Ma se ciò riguarda il nostro futuro, il nostro presente con Uber non sarà comunque noioso se il vicepresidente dell'azienda Emil Michael continuerà a sfornare idee come la task-force impegnata a diffamare giornalisti critici nei confronti della società, né se continueranno a piovere accuse di molestie sessuali, improvvisi abbandoni di passeggeri o prezzi assurdi (in alcuni casi superiori ai 500 dollari).

Uber go home. Protesta in tutte. Le lingue del mondo — Giuseppe Legato (@GiuseppeLegato1)February 17, 2015

Nonostante l'allure tragica di questa transizione, la categoria dei tassisti non sembra essere incapace di vestire i panni dell'underdog dei trasporti pronto a soccombere sotto lo scarpone di Uber. Il motivo è semplice e, a mio avviso, particolarmente marcato in Italia: a molte persone i tassisti non piacciono e non piaceranno mai, neppure oggi, nel giorno fatale; è difficile infatti passare per una vittima credibile quando si è stati per decenni il portavoce di istanze illiberali che hanno chiuso e strangolato un intero settore, isolandolo dalla società.
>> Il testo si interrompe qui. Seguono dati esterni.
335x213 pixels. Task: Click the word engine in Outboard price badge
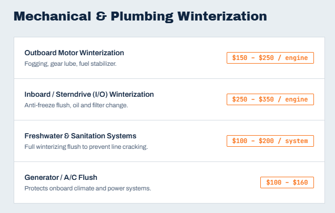coord(297,58)
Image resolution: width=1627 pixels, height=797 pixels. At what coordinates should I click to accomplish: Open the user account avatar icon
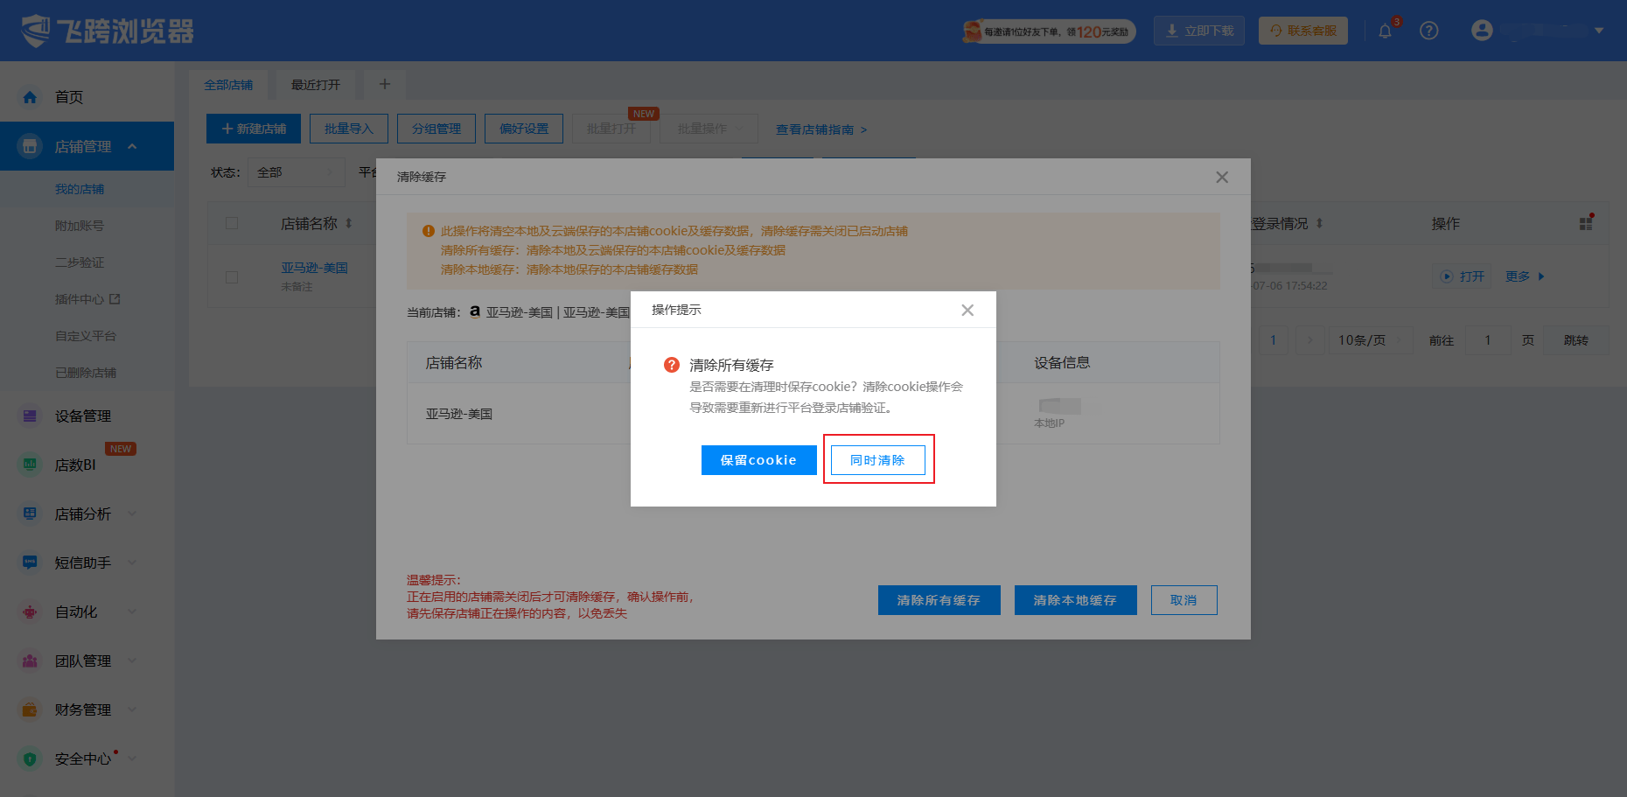(1482, 31)
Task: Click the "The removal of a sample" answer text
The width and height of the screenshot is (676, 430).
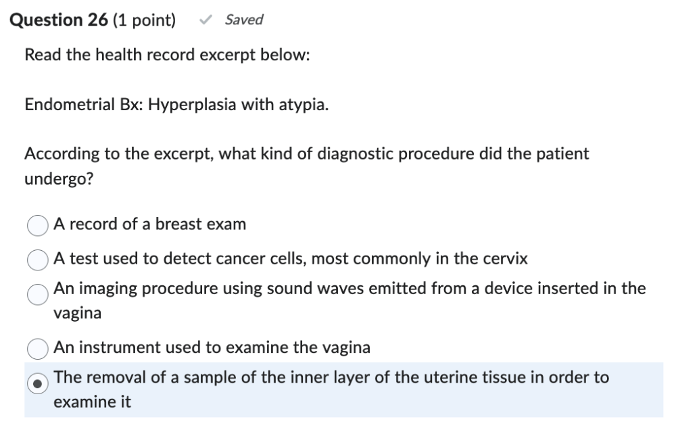Action: pyautogui.click(x=331, y=377)
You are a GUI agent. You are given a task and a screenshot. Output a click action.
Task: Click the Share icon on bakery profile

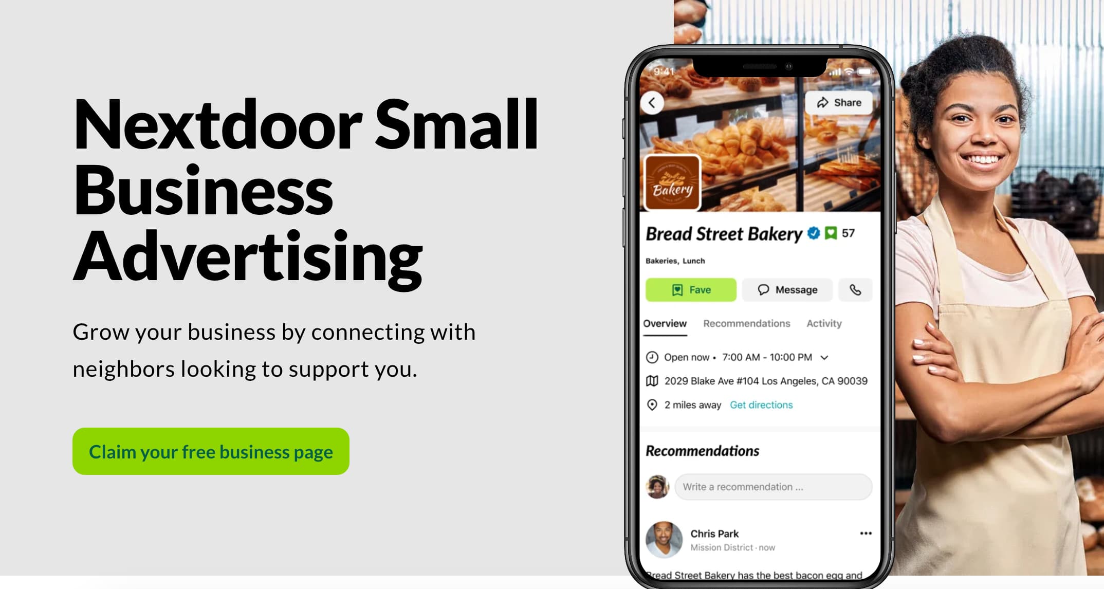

Oggi Uber si propone come novità in grado di spaccare il sistema pro-taxi togliendo lavoro a migliaia di persone. I precedenti sono però troppi e troppo pesanti per convincere i più a solidarizzare verso quello che considerano una sorta di nemico. La futura, probabile, vittoria di Uber si basa anche sul favore popolare che la società sta avendo di riflesso, semplicemente proponendosi come principale alternativa all'andazzo corrente.

Ma un mondo fatto di Uber, Lyft e simili sarà davvero migliore? Quel che è certo è che molti hanno già deciso che potranno vivere meglio con meno taxi nelle loro città.